EXERCISE AIM
Switch "screenshot" to "screen image" throughout the records below, leave everything else unchanged, and omit the pictures from your answer.

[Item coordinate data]

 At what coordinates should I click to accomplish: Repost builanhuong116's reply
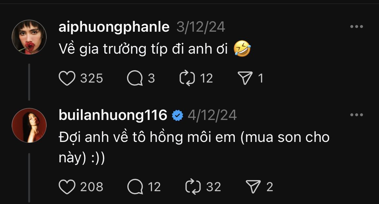click(x=193, y=187)
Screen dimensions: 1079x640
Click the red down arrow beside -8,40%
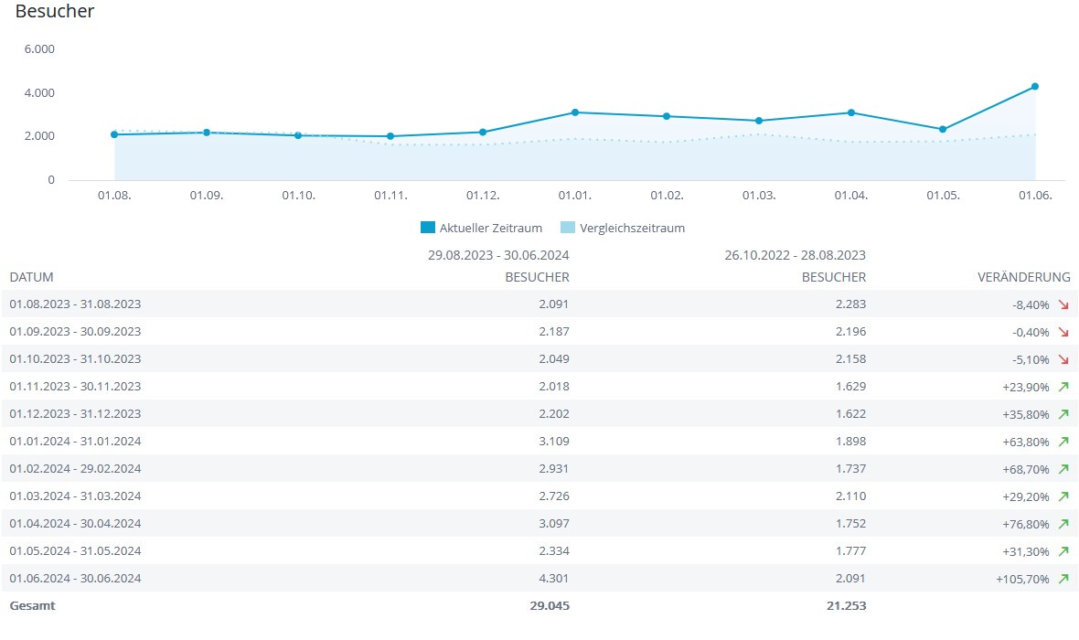point(1063,304)
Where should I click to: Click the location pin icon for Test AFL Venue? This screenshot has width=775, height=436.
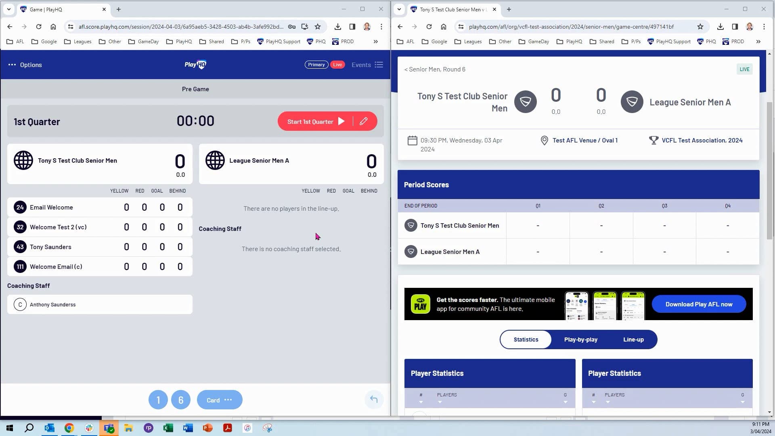(544, 140)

FULL SOLUTION
 At what coordinates should I click to accomplish: Repost builanhuong116's reply
click(x=193, y=187)
Screen dimensions: 1079x640
Click the red down arrow beside -8,40%
point(1063,304)
Where should I click to: Click the location pin icon for Test AFL Venue? This screen image has width=775, height=436.
(544, 140)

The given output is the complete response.